» **To do**:
1 > In the R analysis page, switch "col_character" to "col_factor" and write out the part starting with "## Parsed with" and going on through "userInput = col_character()".
2 > Answer these questions from the R analysis page:
(a) What file does read_csv load?
(b) How many columns does the tibble printed by head(df) have?
(c) Which trial value does the filter step remove?
3 > State whether each statement agrees with the R analysis page. Answer yes or no, and quote the words from the page that decide it.
(a) The workerId column is parsed as a character column.
(b) Worker 0097df14 is marked for exclusion.
(c) The condition shown for worker 7819bfb6 is text.

» **Page extract**:
## BEGIN

Load data.
df <- read_csv("e2-anonymous.csv")
## Parsed with column specification:
## cols(
## .default = col_double(),
## workerId = col_character(),
## condition = col_character(),
## strategy = col_character(),
## gender = col_character(),
## age = col_character(),
## education = col_character(),
## chart_use = col_character(),
## interactions = col_character(),
## trial = col_character(),
## userInput = col_character()
## )
## See spec(...) for full column specifications.
head(df)
## # A tibble: 6 x 44
## workerId batch bonus condition duration n_data_conds n_trials strategy
## <chr> <dbl> <dbl> <chr> <dbl> <dbl> <dbl> <chr>
## 1 7819bfb6 69 2.5 text 752. 18 19 I looke…
## 2 7819bfb6 69 2.5 text 752. 18 19 I looke…
## 3 7819bfb6 69 2.5 text 752. 18 19 I looke…
## 4 7819bfb6 69 2.5 text 752. 18 19 I looke…
## 5 7819bfb6 69 2.5 text 752. 18 19 I looke…
## 6 7819bfb6 69 2.5 text 752. 18 19 I looke…
## # … with 36 more variables: confidence <dbl>, gender <chr>, age <chr>,
## # education <chr>, chart_use <chr>, abs_err <dbl>, causal_support <dbl>,
## # causal_support_d <dbl>, causal_support_t <dbl>, count_GT <dbl>,
## # count_GnT <dbl>, count_nGT <dbl>, count_nGnT <dbl>, ground_truth <dbl>,
## # interactions <chr>, llA <dbl>, llB <dbl>, llC <dbl>, llD <dbl>, n <dbl>,
## # p_gene_d <dbl>, p_gene_t <dbl>, payoff <dbl>, q_idx <dbl>,
## # response_A <dbl>, response_B <dbl>, response_C <dbl>, response_D <dbl>,
## # total_GT <dbl>, total_GnT <dbl>, total_nGT <dbl>, total_nGnT <dbl>,
## # trial <chr>, trial_dur <dbl>, trial_idx <dbl>, userInput <chr>
Drop practice trial, bad batches of filtbars data, and one participant who is missing an attention check trial for some reason.
df = df %>% filter(trial != "practice")
Let’s exclude workers who miss either the trial where causal support is the largest or the trial where causal support is smallest. We define miss as responding less than 25% (i.e., less than the normative prior) when the normative response is about 100% (i.e., when signal is maxed out).
exclude_df <- df %>%
group_by(workerId) %>%
summarise(
max_trial_idx = which(trial_idx == -1)[1],
max_trial_response_D = response_D[[max_trial_idx]],
exclude = max_trial_response_D < 20
)
## `summarise()` ungrouping output (override with `.groups` argument)
head(exclude_df)
## # A tibble: 6 x 4
## workerId max_trial_idx max_trial_response_D exclude
## <chr> <int> <dbl> <lgl>
## 1 005a1c7a 10 30 FALSE
## 2 0097df14 10 100 FALSE
## 3 00d941e1 10 23.3 FALSE
## 4 02f5c174 10 20 FALSE
## 5 04579941 10 17.2 TRUE
## 6 04f4574f 10 15 TRUE
What proportion of workers are missing this attention check?
sum(exclude_df$exclude) / length(exclude_df$exclude)

## END

» **Raw data**:

## BEGIN

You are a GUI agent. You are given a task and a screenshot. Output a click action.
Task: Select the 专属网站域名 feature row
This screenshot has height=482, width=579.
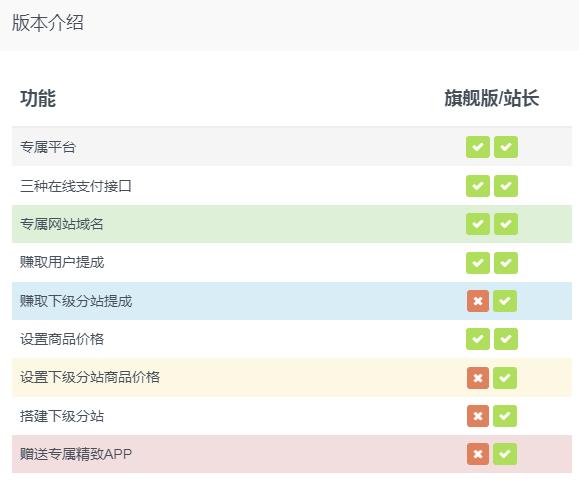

## END

» **Task results**:
1 >
## Parsed with column specification:
## cols(
## .default = col_double(),
## workerId = col_factor(),
## condition = col_factor(),
## strategy = col_factor(),
## gender = col_factor(),
## age = col_factor(),
## education = col_factor(),
## chart_use = col_factor(),
## interactions = col_factor(),
## trial = col_factor(),
## userInput = col_factor()

2 >
(a) e2-anonymous.csv
(b) 44
(c) practice

3 >
(a) Yes: "workerId = col_character()"
(b) No: "0097df14 10 100 FALSE"
(c) Yes: "7819bfb6 69 2.5 text"